Boileau: knew a good rump when he saw one





Beckett fact no. 17.

I mentioned the poem about Becky Cooper and her fessade à la mode a few posts back, and have been mentioning backsides more or less all the time, which leads me to these entries from Beckett's Dream Notebook:

Flickem, flapem, over the knee,
Say, Thank you, good dame, for whipping of me

– copied from a book called Flagellation and the Flagellants by one William Cooper, BA, and then on the next page:

The human arse, to quote the Abbé Boileau, is extremely deserving of esteem, conferring as it does the faculty of assiduity.

Just how kinky was the young Beckett? He toyed with the idea of translating the Marquis de Sade, after all. Is the whole backside thing about wanting to be whipped or about the fact that the nether quarters, unlike the front-facing ones, offer no route to parturition?

Early Christian heretics could never make up their mind about sex. While some gnostics thought it was evil, always and everywhere, others decided that, with them having the inside track to God and all, they might as well just do it all the time anyway. What they did agree on was that parturtition was wrong, and when it occurred they resorted to ritual abortion.

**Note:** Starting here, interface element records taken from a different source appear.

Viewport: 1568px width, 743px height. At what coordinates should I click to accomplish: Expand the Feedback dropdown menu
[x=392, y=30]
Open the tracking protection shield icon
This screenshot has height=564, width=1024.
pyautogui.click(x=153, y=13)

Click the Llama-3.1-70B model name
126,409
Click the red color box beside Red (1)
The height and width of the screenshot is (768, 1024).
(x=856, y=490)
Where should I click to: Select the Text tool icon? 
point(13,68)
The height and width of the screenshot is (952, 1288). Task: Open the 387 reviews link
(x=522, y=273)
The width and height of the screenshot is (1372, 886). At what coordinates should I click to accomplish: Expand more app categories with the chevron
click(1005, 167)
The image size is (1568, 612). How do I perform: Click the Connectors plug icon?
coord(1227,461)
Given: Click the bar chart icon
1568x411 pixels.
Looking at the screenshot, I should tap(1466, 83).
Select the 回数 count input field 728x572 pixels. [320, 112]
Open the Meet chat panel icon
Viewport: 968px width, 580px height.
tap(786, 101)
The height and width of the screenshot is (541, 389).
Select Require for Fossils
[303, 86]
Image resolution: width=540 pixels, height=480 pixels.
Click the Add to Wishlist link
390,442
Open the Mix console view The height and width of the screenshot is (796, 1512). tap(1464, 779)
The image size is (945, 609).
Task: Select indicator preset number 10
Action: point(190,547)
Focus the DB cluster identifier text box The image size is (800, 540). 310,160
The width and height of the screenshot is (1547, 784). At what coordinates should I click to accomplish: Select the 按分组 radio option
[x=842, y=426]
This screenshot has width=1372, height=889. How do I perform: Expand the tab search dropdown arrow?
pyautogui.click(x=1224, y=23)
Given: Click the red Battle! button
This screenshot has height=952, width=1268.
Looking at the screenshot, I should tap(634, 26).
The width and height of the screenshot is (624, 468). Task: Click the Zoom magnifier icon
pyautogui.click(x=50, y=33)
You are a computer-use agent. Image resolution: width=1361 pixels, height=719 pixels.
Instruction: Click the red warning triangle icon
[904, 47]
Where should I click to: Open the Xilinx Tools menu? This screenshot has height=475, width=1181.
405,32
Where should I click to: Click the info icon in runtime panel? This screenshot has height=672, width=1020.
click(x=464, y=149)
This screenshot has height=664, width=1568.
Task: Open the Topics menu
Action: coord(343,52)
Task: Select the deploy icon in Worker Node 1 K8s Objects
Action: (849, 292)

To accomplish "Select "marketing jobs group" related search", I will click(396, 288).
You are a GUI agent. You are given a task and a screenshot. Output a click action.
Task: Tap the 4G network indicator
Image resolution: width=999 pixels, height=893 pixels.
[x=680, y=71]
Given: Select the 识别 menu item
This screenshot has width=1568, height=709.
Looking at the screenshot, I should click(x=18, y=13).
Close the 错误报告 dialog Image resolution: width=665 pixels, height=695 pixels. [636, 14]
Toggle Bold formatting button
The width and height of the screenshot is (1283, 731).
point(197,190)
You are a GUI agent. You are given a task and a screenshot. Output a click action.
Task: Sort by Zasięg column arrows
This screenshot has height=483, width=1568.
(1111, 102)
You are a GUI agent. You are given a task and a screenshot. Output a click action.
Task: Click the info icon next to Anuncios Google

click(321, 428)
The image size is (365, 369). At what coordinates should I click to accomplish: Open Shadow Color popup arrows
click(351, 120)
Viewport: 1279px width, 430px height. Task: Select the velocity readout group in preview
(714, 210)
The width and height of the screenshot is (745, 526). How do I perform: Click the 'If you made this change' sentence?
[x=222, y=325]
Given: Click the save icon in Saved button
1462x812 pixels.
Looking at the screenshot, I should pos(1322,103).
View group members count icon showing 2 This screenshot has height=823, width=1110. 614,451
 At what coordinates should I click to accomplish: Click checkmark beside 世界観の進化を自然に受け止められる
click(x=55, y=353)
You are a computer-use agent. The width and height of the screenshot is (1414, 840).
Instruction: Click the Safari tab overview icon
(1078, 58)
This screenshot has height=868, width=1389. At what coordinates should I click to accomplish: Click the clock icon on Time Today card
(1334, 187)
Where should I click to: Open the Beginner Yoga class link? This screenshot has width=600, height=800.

It's odd that the gnostic influence on Beckett hasn't received more attention, but for anyone who doubts its presence, consider the 'Mani' (i.e. Manichaean) notes in his theatrical notebook for Krapp's Last Tape and the references therein to the signaculum sinus, the symbolic sealing-in of the body against carnality:

Note that Krapp decrees physical (ethical) incompatibility of light (spiritual) and dark (sensual) only when he intuits possibility of their reconciliation intellectually as rational-irrational. He turns from fact of anti-mind alien to mind to thought of anti-mind constituent of mind. He is thus ethically correct (signaculum sinus) through intellectual transgression, the duty of reason being not to join but to separate (deliverance of imprisoned light). For this sin he is punished as shown by the aeons.

{end quotation}


The constipation being his punishment, presumably. Constipation is a sign of health, in pomeranians. That's from Molloy.